Examining Harriet and
Irving Deer’s “Satire As Rhetorical Play” in connection to Mary Rose O’Reilley’s
“The Peaceable Classroom,” the main concept that seems to be expressed in both
centers on meaning, or rather what has meaning according to the limits of
interaction in literature and one’s expression of the world around them. This
idea is given life in “Satire As Rhetorical Play” when it is stated, “In a
sense, the whole point of a great deal of contemporary satire is that people separate
art and life, that they structure their art and their lives, the ways they see
and think, their institutions, in ways that cut them off from the possibility
of being human.”(Deer and Deer 715). This understanding of meaning seems to
point out the mechanistic structures of reality, in that reality acts in a way
that humans are driven to isolate themselves due to whatever structures that
the individual interprets as part of her world. The Deers continue on to state,
“However, for the postmodern writer, all structures are products of man’s
imagination, including his visions of world order. Either there is no intrinsic
meaning to the world, or if there is, it is inaccessible to man, and he must
therefore rely on his own fictions to survive.” (Deer and Deer 717). Extrapolating
these ideas in Slaughterhouse 5,
Vonnegut appears as though he is separating himself from the rest of the world
by using his expression via literature as a method of defining meaning for
himself, Billy, and the reader. Although this meaning exists, it is merely an
illusion according to the Deers, an illusion that allows man to survive in face
of the horror he has seen in his world.
Rather contrarian to the Deers, “The Peaceable Classroom”
reconciles issues of the individual in relation to her world when O’Reilley
writes, “It is not necessary or even useful to these data. That will be the business
of the rest of his contemplative life. At this point it is sufficient for most
students to realize that such patterns exist and that they are different from
the traces other writers leave of themselves.”(O’Reilley 110).
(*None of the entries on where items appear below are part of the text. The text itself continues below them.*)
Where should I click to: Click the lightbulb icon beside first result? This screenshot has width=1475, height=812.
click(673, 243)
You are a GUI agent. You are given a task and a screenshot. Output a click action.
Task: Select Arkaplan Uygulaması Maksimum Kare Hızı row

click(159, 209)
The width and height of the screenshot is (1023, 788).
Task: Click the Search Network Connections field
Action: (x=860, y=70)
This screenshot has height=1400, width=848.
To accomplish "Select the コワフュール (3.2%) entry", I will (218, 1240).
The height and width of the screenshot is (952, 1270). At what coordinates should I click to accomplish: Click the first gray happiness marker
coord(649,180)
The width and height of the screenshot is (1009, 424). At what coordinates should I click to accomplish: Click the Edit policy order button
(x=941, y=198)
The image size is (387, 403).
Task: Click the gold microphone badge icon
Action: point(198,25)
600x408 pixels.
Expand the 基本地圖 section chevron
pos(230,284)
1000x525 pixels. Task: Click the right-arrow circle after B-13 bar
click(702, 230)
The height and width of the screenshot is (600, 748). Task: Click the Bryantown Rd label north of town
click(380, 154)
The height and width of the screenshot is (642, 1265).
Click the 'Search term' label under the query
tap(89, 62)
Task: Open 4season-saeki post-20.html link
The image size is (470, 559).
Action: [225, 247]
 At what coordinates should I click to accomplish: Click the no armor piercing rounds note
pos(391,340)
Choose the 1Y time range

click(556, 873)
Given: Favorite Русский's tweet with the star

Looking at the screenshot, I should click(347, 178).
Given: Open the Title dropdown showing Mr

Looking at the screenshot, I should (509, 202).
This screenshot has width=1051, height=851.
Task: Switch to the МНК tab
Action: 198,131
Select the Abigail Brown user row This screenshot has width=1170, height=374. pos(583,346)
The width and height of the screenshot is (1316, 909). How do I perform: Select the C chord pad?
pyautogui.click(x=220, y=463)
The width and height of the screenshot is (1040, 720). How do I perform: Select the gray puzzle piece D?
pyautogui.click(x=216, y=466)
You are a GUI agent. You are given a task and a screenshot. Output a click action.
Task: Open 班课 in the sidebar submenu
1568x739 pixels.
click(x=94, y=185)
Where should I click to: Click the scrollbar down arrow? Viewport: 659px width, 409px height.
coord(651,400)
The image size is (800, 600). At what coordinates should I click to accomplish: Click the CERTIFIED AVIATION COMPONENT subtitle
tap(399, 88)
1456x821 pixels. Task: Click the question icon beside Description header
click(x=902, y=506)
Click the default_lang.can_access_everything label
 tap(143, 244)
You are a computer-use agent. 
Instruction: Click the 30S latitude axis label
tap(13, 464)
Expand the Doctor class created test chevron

Here indeed, the
return of the individual to knowing oneself highlights the web of meaning and
pattern that exists in regards to the individual’s relationship with the
external world, and the external world for the internalization of the individual.
In this sense then, the pattern that exists for meaning ties together Vonnegut,
Billy, and the reader, as they all share in the subjective expression of an
experience and mash against each other via interpretation. As the author paints
a picture of the observed world, the reader becomes a character in the story
because it is the reader who alone participates and understands the story, as
the story cannot exist, have meaning, or progress without the interconnected
relationships of reader and author. In this sense, as a reader the individual
is tasked with carrying the discussion beyond the mere vision of the author. O’Reilley
argues this further when she says, “Granted, we have a lot to tell our
students, but I believe our primary job should be to bring them to asking-by
whatever means we can devise-the question that will elicit what we have to
tell.”(O’Reilley 111).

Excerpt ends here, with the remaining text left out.